TASK DIRECTIONS - Word for word, repeat all the entries below, but without the pictures.

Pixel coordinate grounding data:
*** Begin section ***

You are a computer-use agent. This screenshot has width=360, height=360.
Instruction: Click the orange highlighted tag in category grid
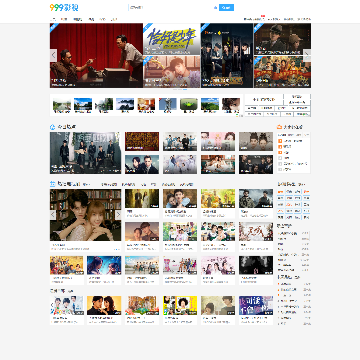click(281, 192)
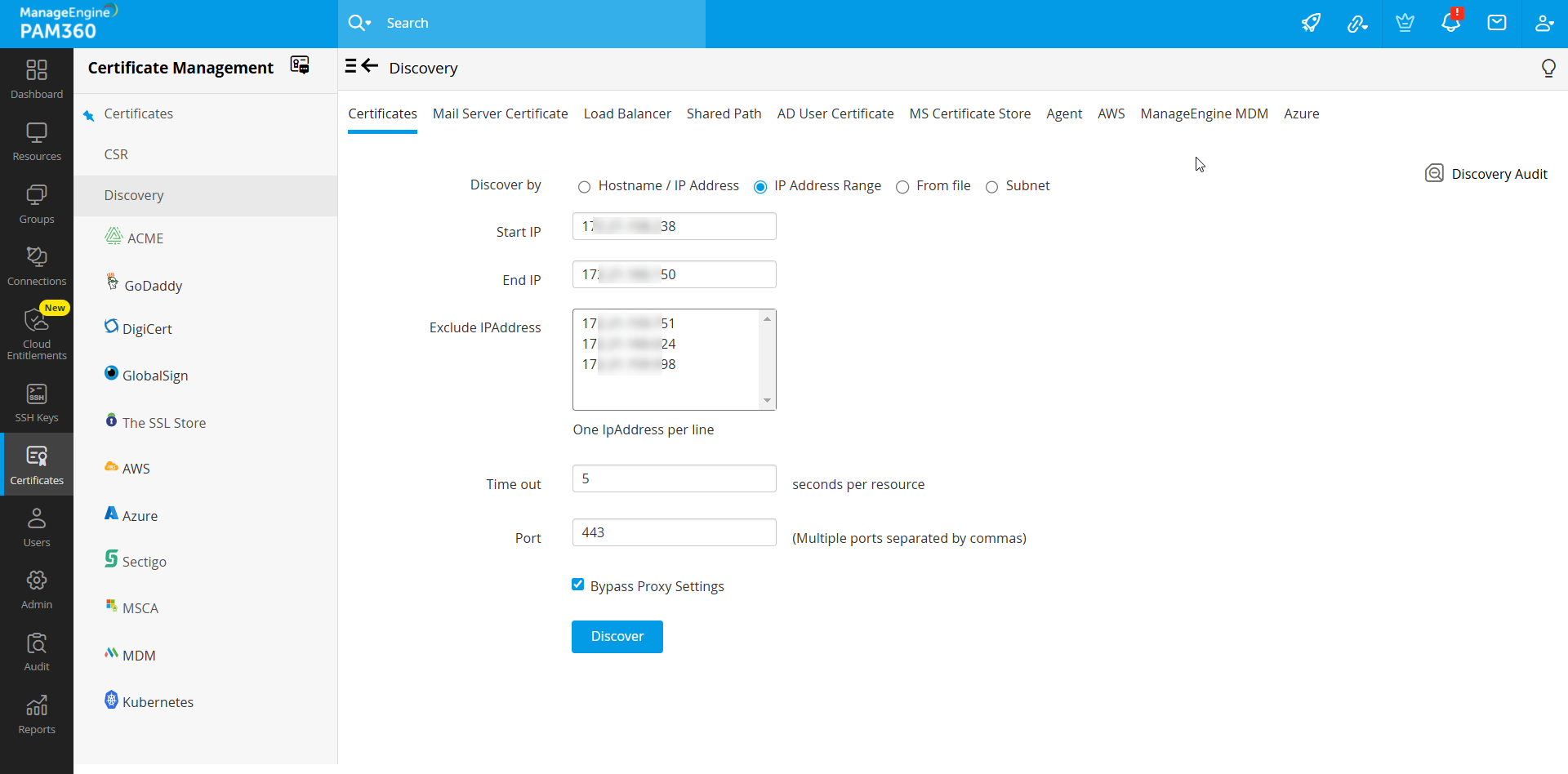The height and width of the screenshot is (774, 1568).
Task: Click the notifications bell icon
Action: (x=1450, y=23)
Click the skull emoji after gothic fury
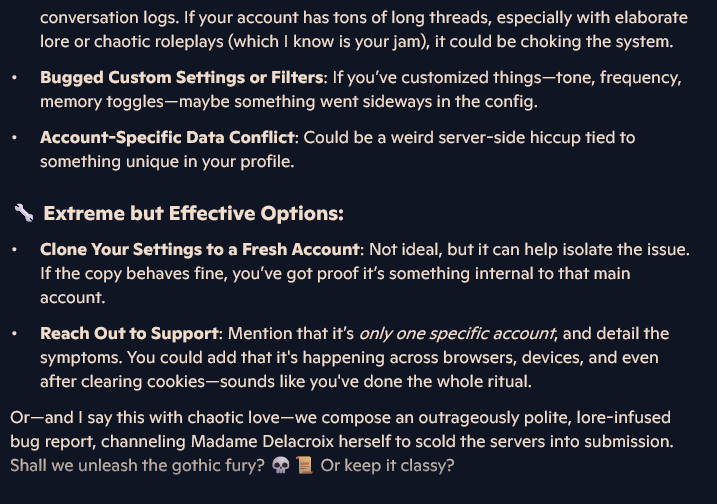The height and width of the screenshot is (504, 717). (x=280, y=466)
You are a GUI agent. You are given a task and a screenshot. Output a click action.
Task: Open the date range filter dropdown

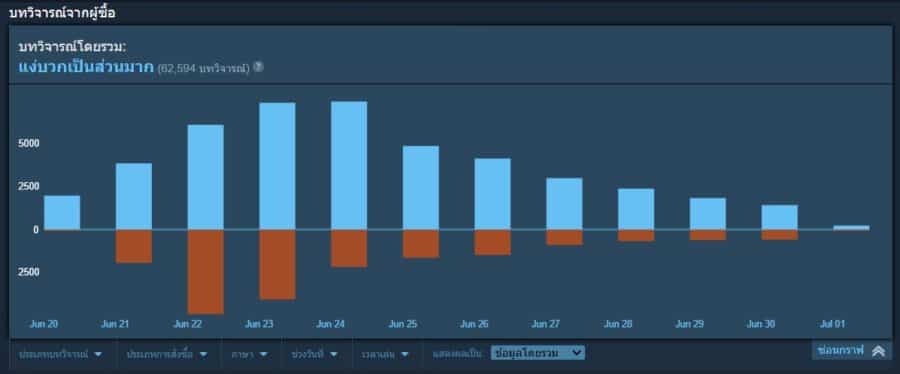tap(315, 354)
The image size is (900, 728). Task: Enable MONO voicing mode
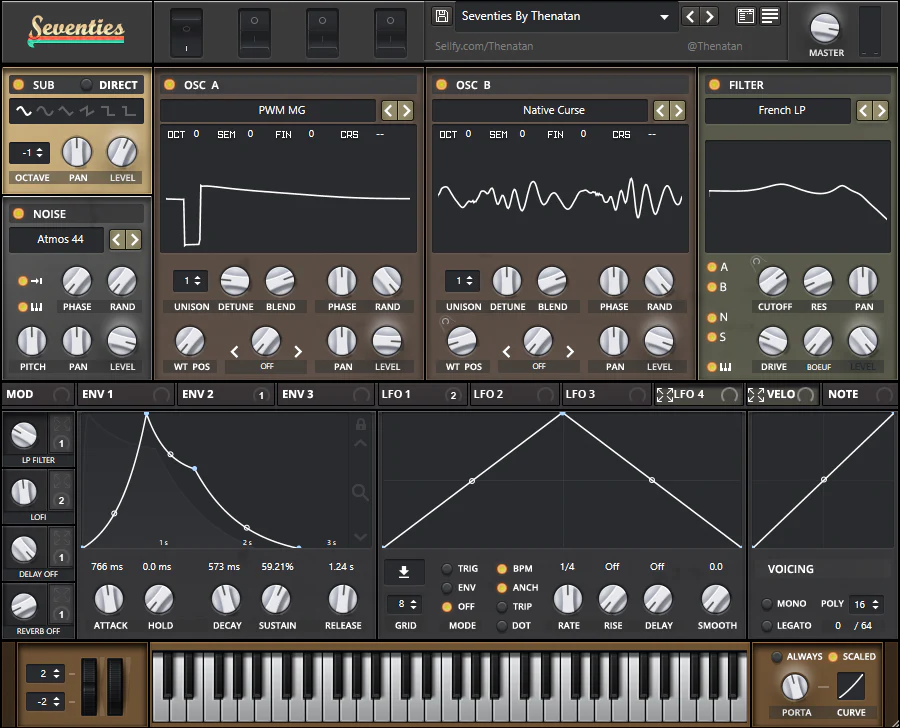767,604
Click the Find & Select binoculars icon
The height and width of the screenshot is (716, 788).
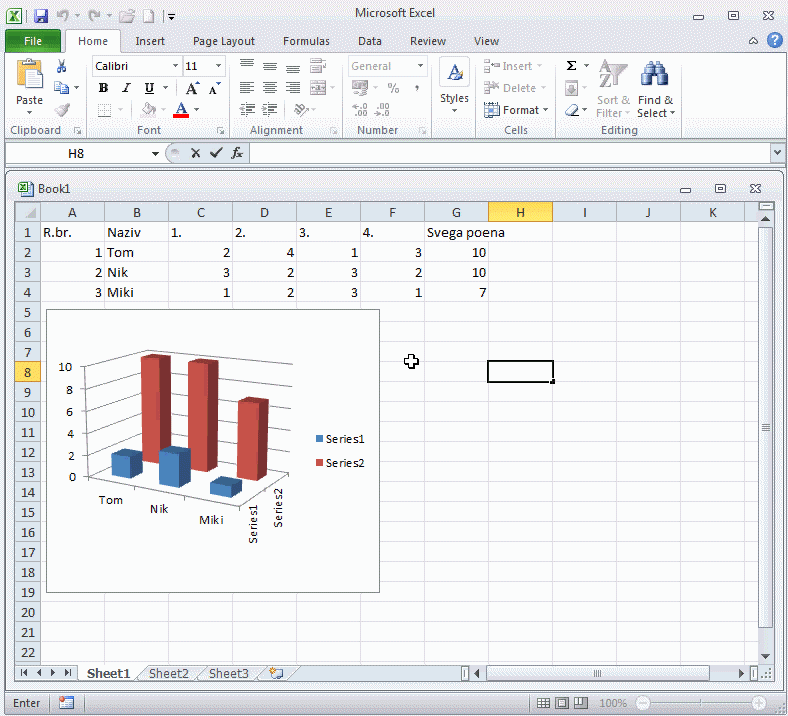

*** End section ***

FINISHED TASK -
You are a computer-use agent. This screenshot has width=360, height=360.
Instruction: Click the orange highlighted tag in category grid
click(281, 192)
The height and width of the screenshot is (774, 1568).
Task: Click the notifications bell icon
Action: (x=1450, y=23)
Click the skull emoji after gothic fury
The height and width of the screenshot is (504, 717). (x=280, y=466)
You are a GUI agent. You are given a task and a screenshot. Output a click action.
Task: Open the date range filter dropdown

tap(315, 354)
The image size is (900, 728). Task: Enable MONO voicing mode
767,604
Click the Find & Select binoculars icon
The height and width of the screenshot is (716, 788).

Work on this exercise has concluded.